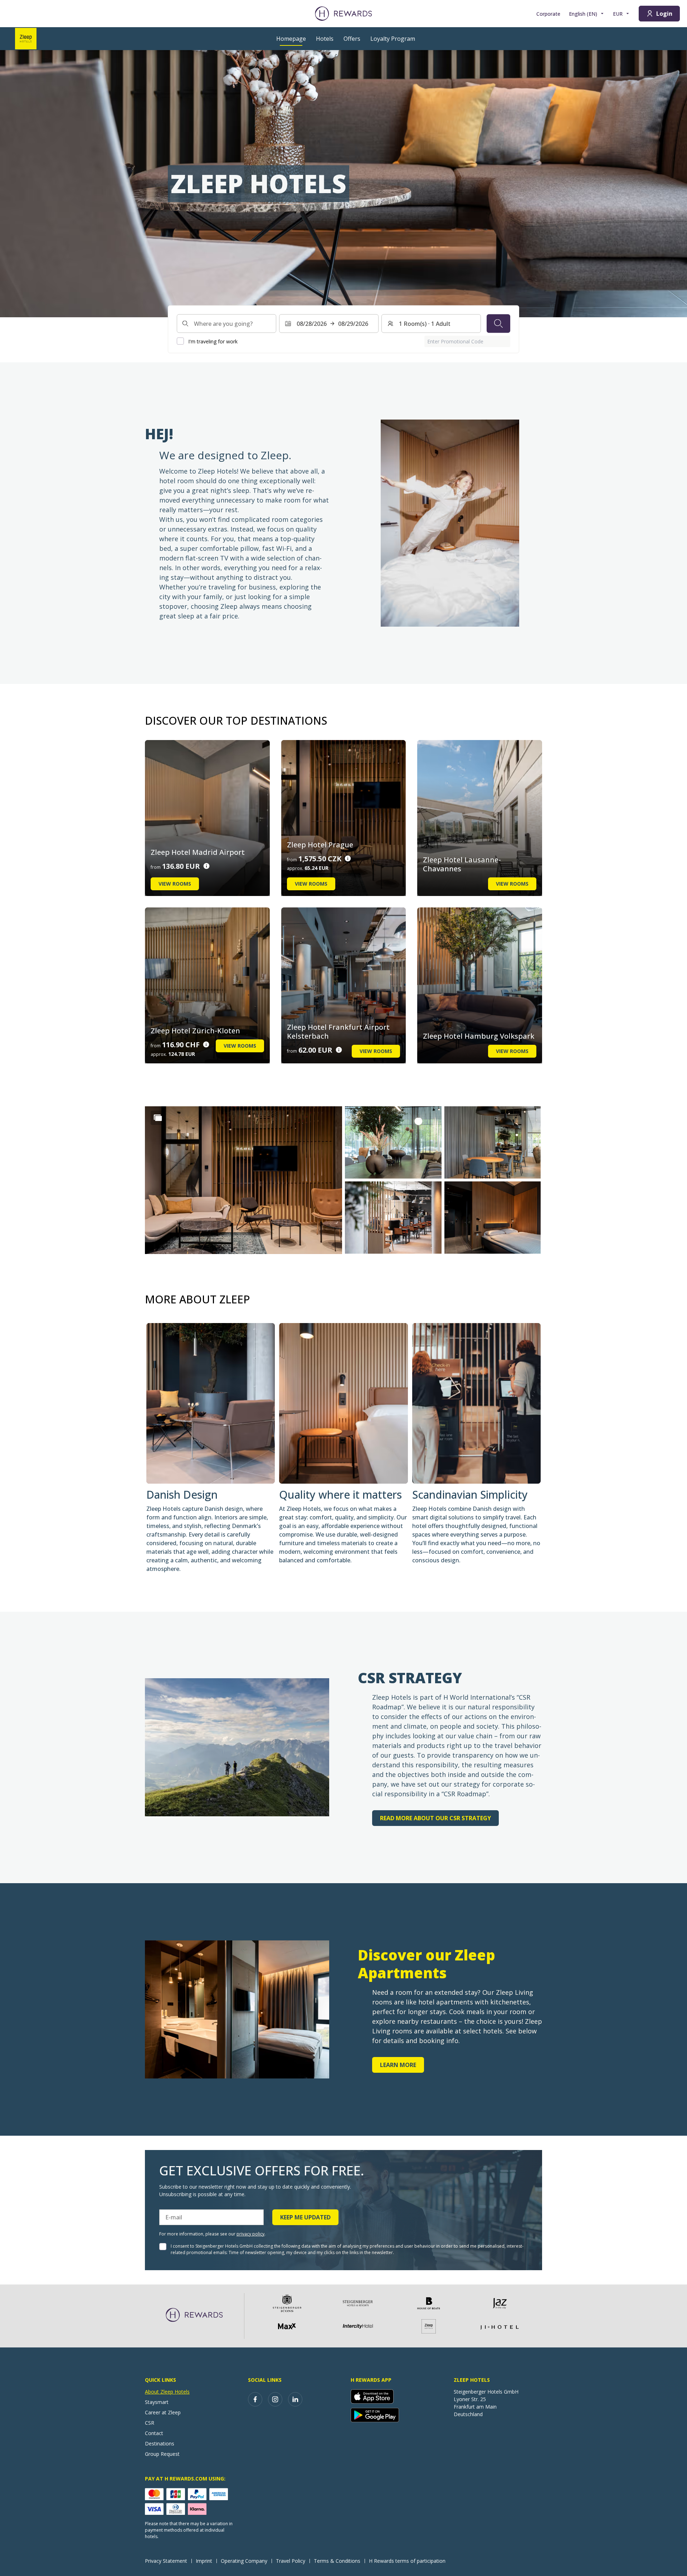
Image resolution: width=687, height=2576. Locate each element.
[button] (243, 1180)
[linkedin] (295, 2399)
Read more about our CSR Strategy (435, 1818)
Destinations (159, 2443)
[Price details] (206, 866)
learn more (398, 2065)
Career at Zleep (163, 2412)
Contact (154, 2433)
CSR (149, 2422)
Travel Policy (290, 2560)
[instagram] (275, 2399)
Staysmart (157, 2402)
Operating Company (244, 2560)
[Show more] (158, 1118)
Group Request (162, 2453)
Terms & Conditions (337, 2560)
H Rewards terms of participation (407, 2560)
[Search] (498, 323)
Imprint (204, 2560)
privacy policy (250, 2234)
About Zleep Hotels (167, 2391)
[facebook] (255, 2399)
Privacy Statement (166, 2560)
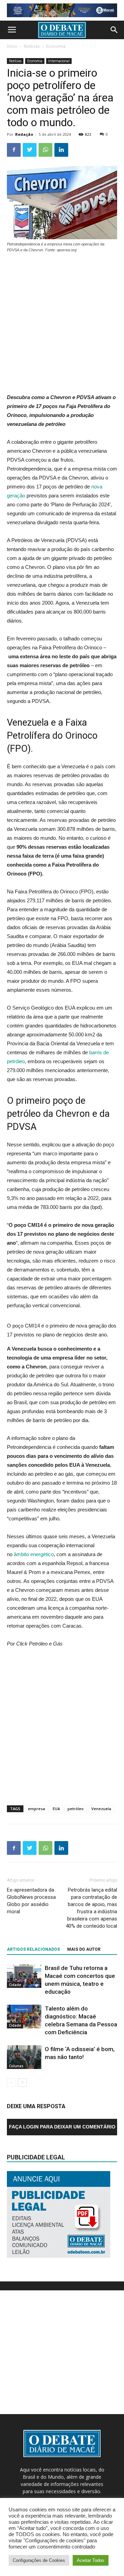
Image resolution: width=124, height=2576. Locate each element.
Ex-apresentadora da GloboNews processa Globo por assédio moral (31, 1901)
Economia (55, 46)
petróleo (76, 1808)
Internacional (59, 60)
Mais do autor (84, 1949)
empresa (36, 1808)
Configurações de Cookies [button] (39, 2560)
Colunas (16, 2065)
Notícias (32, 46)
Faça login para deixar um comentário (62, 2126)
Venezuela (101, 1808)
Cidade (15, 1984)
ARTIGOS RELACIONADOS (33, 1949)
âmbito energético (33, 1554)
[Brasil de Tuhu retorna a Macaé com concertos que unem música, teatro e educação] (24, 1976)
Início (12, 46)
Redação (24, 134)
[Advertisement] (62, 324)
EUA (56, 1808)
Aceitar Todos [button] (90, 2560)
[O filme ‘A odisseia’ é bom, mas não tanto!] (24, 2057)
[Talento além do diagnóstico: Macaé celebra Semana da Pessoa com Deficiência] (24, 2016)
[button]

» **ASSIGNED TASK**: All lines from the one holding "CSR (149, 2422)" through the last line of the material above should be set down exactly, and the pictures should be left out.

» **EXERCISE ANSWER**:
CSR (149, 2422)
Travel Policy (290, 2560)
[instagram] (275, 2399)
Staysmart (157, 2402)
Operating Company (244, 2560)
[Show more] (158, 1118)
Group Request (162, 2453)
Terms & Conditions (337, 2560)
H Rewards terms of participation (407, 2560)
[Search] (498, 323)
Imprint (204, 2560)
privacy policy (250, 2234)
About Zleep Hotels (167, 2391)
[facebook] (255, 2399)
Privacy Statement (166, 2560)
Image resolution: width=124, height=2576. Locate each element.
Ex-apresentadora da GloboNews processa Globo por assédio moral (31, 1901)
Economia (55, 46)
petróleo (76, 1808)
Internacional (59, 60)
Mais do autor (84, 1949)
empresa (36, 1808)
Configurações de Cookies [button] (39, 2560)
Colunas (16, 2065)
Notícias (32, 46)
Faça login para deixar um comentário (62, 2126)
Venezuela (101, 1808)
Cidade (15, 1984)
ARTIGOS RELACIONADOS (33, 1949)
âmbito energético (33, 1554)
[Brasil de Tuhu retorna a Macaé com concertos que unem música, teatro e educação] (24, 1976)
Início (12, 46)
Redação (24, 134)
[Advertisement] (62, 324)
EUA (56, 1808)
Aceitar Todos [button] (90, 2560)
[O filme ‘A odisseia’ é bom, mas não tanto!] (24, 2057)
[Talento além do diagnóstico: Macaé celebra Semana da Pessoa com Deficiência] (24, 2016)
[button]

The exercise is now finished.